Premature cardiovascular disease (CVD) is a major cause of morbidity and mortality in systemic lupus erythematosus (SLE). This is an important clinical problem and a main objective of this study was to identify risk factors and underlying mechanisms. Since both atherosclerosis and SLE are chronic inflammatory conditions, SLE can also be regarded as a "human model" for studies of inflammatory components in CVD, not least in women, who make up 90% of SLE cases.
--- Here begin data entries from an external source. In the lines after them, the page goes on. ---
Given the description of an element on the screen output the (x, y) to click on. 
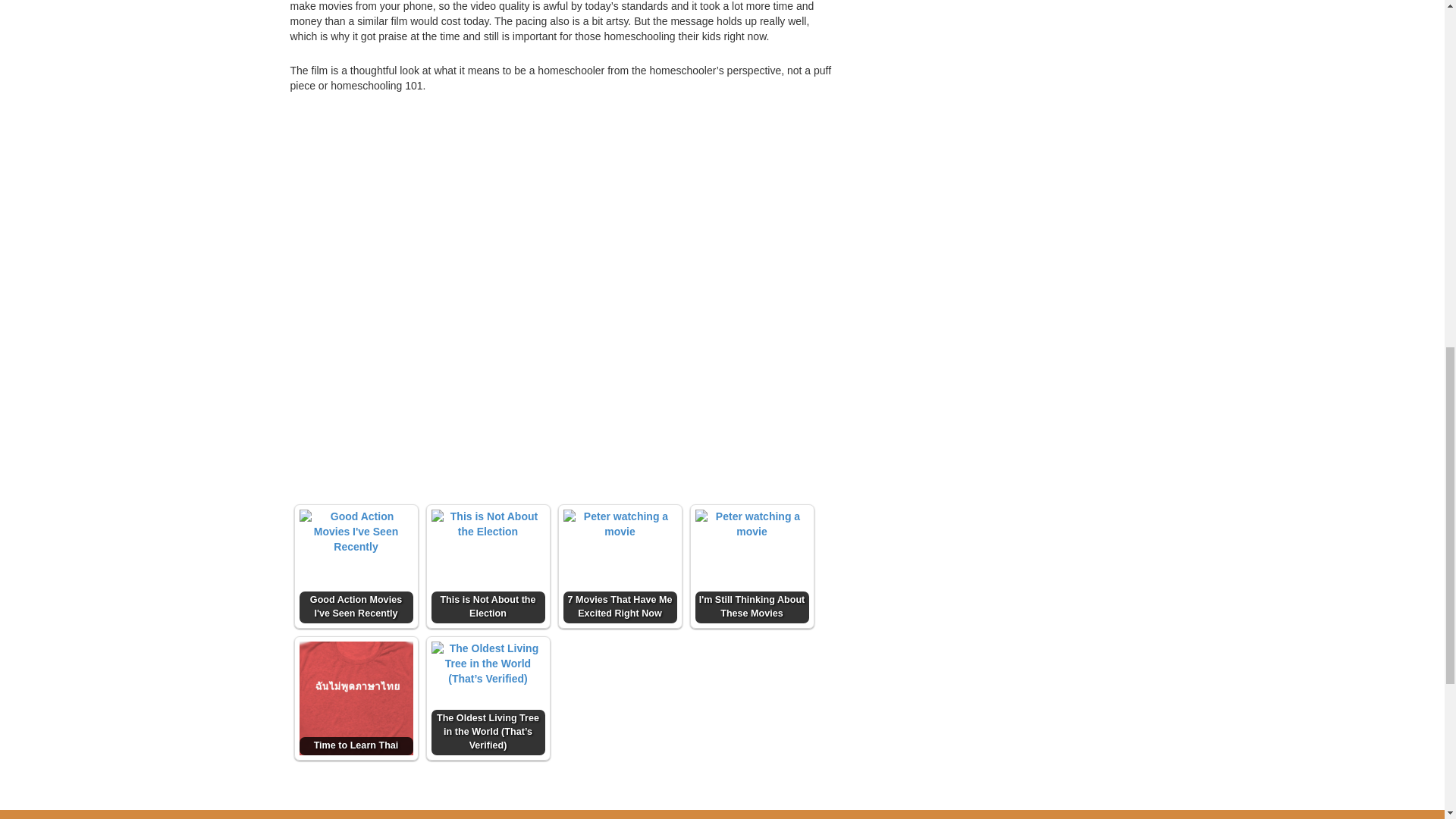
This is Not About the Election (487, 566)
7 Movies That Have Me Excited Right Now (619, 566)
I'm Still Thinking About These Movies (751, 566)
Time to Learn Thai (355, 698)
Good Action Movies I've Seen Recently (355, 566)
A cohort comprising 208 SLE patients is the base of these studies. From this cohort a nested case control study was designed. Twenty-six women (52±8.2 yrs) with SLE and a history of CVD (SLE cases) were compared to 26 age-matched women with SLE but without manifest CVD (SLE controls) and 26 age-matched population-based control women (population controls). Common carotid intima- media thickness (IMT) was measured by Bmode ultrasound as a surrogate measure of atherosclerosis. Echocardiography was performed to assess valvular abnormalities. A monoclonal antibody (E06) to oxidized low density lipoprotein (oxLDL) was used to determine oxidation epitopes on LDL.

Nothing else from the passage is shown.